The two remaining T-Charge assets in the clinic may have proved their worth against the first generation of autologous CAR-Ts. But with a number of biotechs now working on “off the shelf” versions that use a donor’s cells—with Allogene becoming the first to enter phase 2 in October—is there a risk Novartis has bet on the wrong technology?

“It’s a good question,” says Legos. “I still think allogeneic is fairly unproven. What you see with the autologous CAR-Ts is truly curative type approaches, the fact that it’s now widely established, at least in the CD19 space—I’d say that’s really the goal if you’re going to pursue these types of therapies going forward.”

Where autologous CAR-Ts are held back is in their ability to tackle solid tumors—a holy grail for many developers of next-generation cell therapies. “The heterogeneity and complexity of solid tumor biology may exceed that of what we’re seeing in these B cell-mediated malignancies,” Legos admits.

But while he doesn’t think it’s accurate to compare the T-Charge assets and allogeneic CAR-Ts “head to head,” Legos suggests Novartis’ aim of reducing the time taken for the CAR-T process may negate the longer-term need for alternatives.

“If you can deliver cells in a very short period of time back to the patients and really give them that robust clinical durable benefit, it may become part of the standard of care of practice, where you don’t need to just pull something off the shelf,” he explains.

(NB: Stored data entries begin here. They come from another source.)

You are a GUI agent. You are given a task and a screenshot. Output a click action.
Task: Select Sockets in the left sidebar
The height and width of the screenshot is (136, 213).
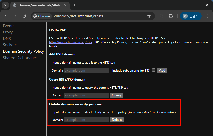pos(10,45)
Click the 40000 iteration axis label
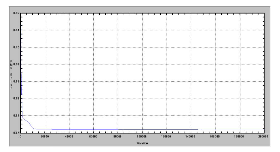Viewport: 280px width, 152px height. pyautogui.click(x=69, y=136)
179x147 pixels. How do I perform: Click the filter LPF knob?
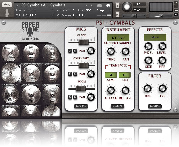162,88
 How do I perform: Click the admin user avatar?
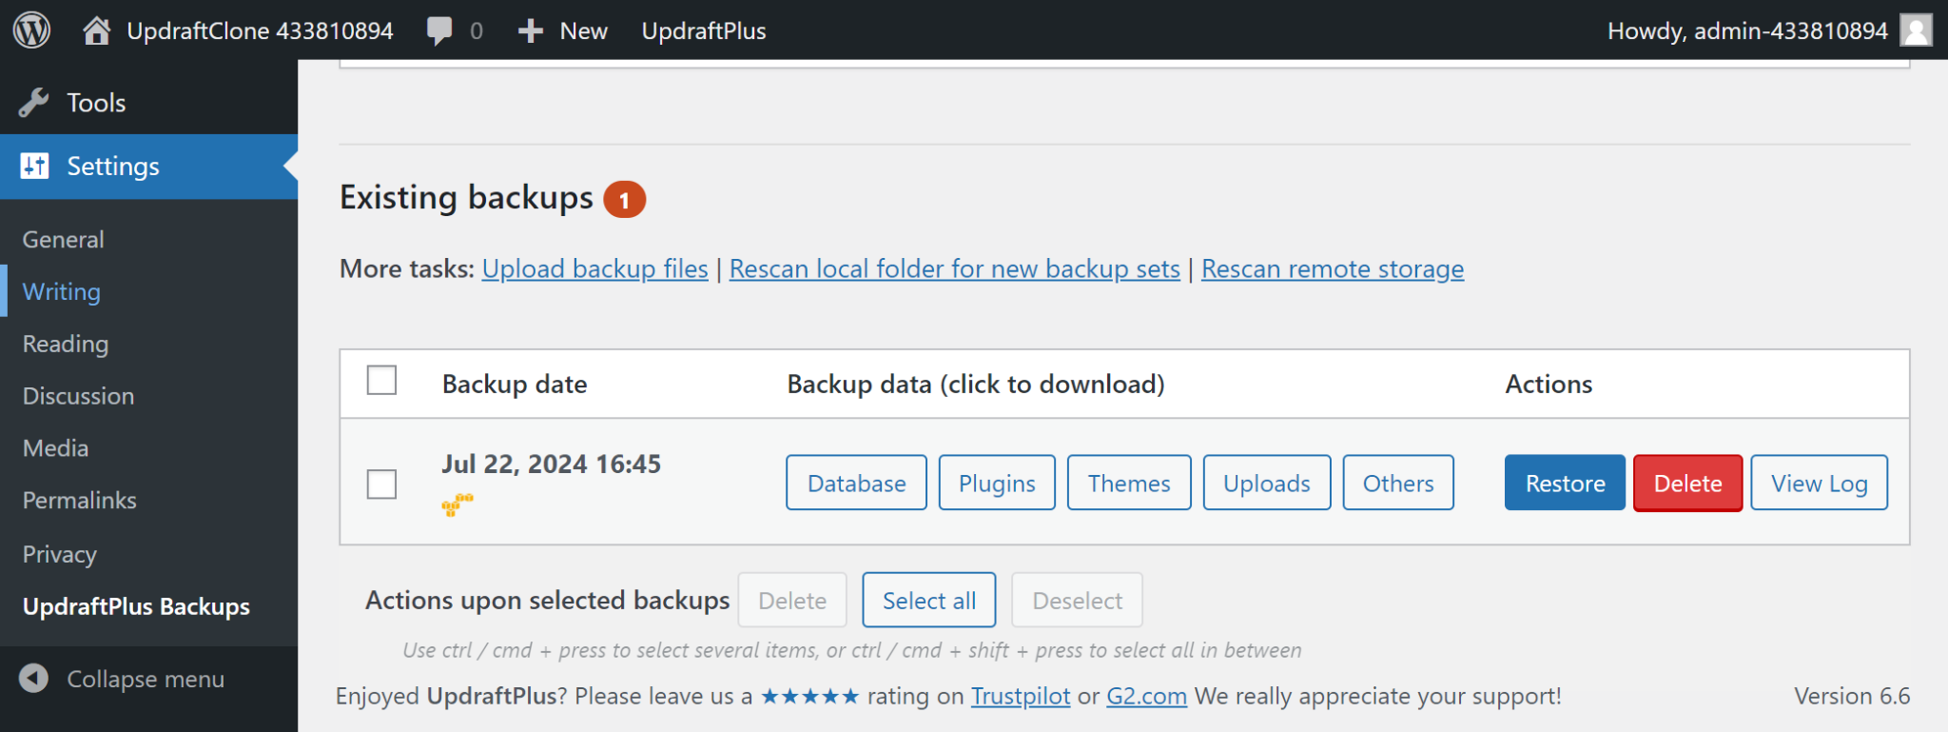1916,30
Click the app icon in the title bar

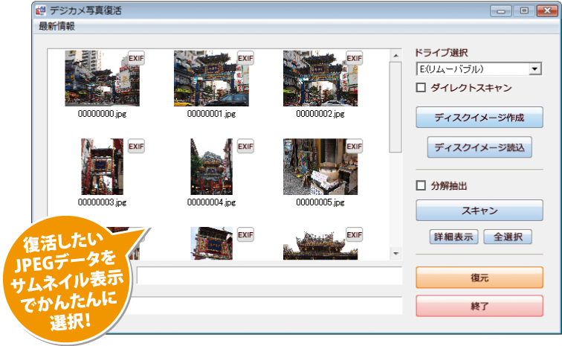pyautogui.click(x=41, y=11)
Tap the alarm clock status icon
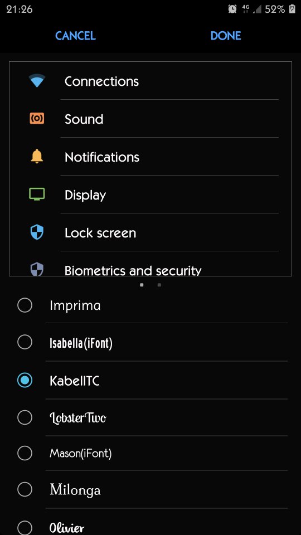The width and height of the screenshot is (301, 535). (x=232, y=9)
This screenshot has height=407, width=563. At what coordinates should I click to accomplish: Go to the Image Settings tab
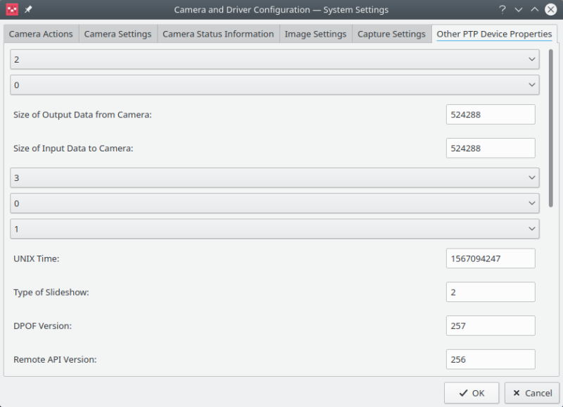[315, 34]
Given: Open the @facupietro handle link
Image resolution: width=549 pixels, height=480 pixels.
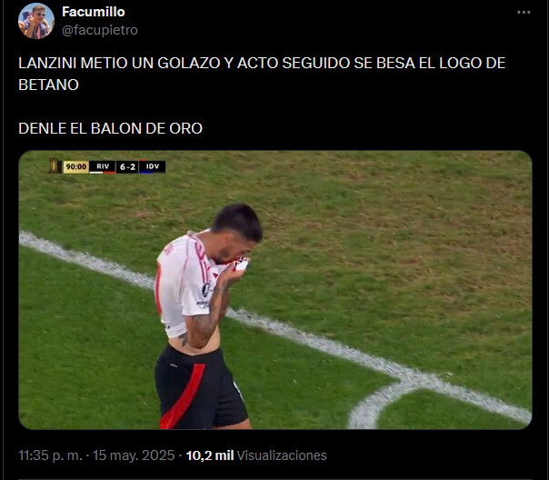Looking at the screenshot, I should 100,30.
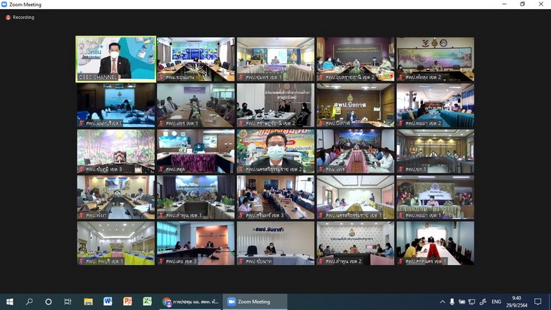
Task: Open Cortana circle icon on taskbar
Action: pos(49,302)
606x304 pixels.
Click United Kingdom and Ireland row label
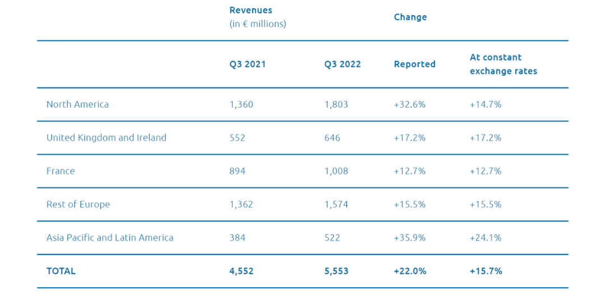click(x=107, y=137)
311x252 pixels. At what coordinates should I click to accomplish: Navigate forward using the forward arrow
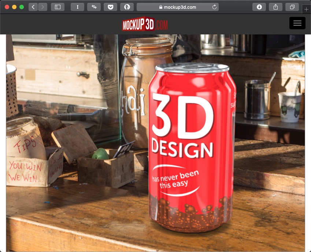click(43, 6)
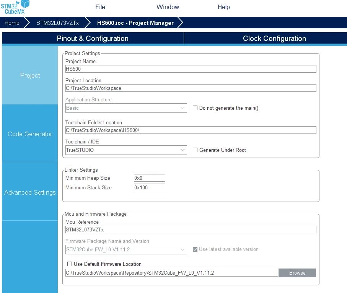The width and height of the screenshot is (347, 293).
Task: Check Use Default Firmware Location
Action: [70, 264]
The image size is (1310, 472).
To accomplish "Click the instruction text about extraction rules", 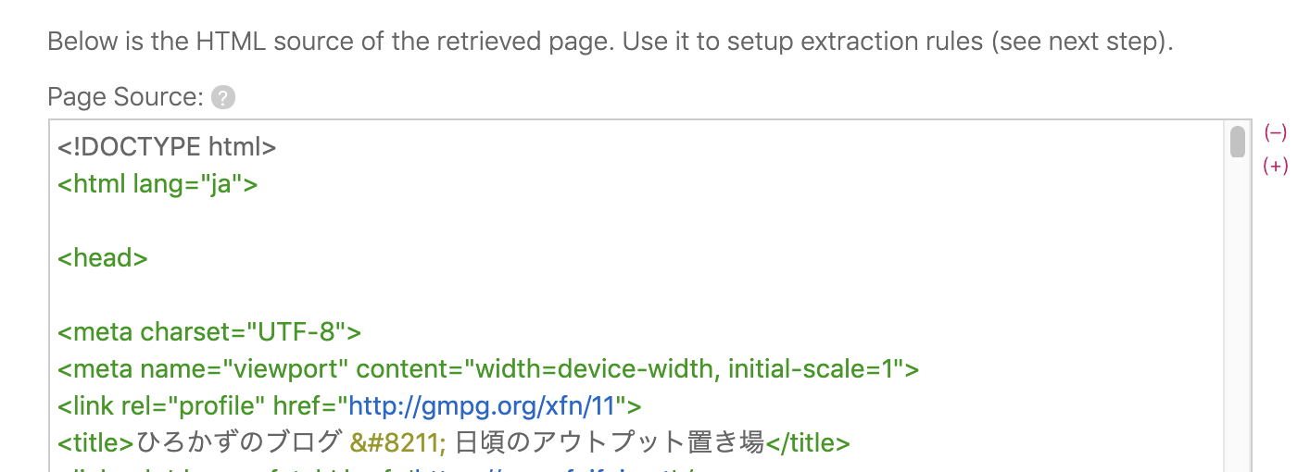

Back in June, Novartis’ Jennifer Brogdon, Ph.D., told Fierce Biotech that CAR-T-focused biotechs had been in touch to explore the possibility of giving their own candidates the T-Charge treatment. So, have these conversations progressed? Legos isn’t willing to go into any details but says the Big Pharma “would definitely entertain and have those discussions.”

“As long as we see that we can add value to the partner, and they see that they could add value to what we’re trying to do—that’s what you would want out of a synergistic partnership.”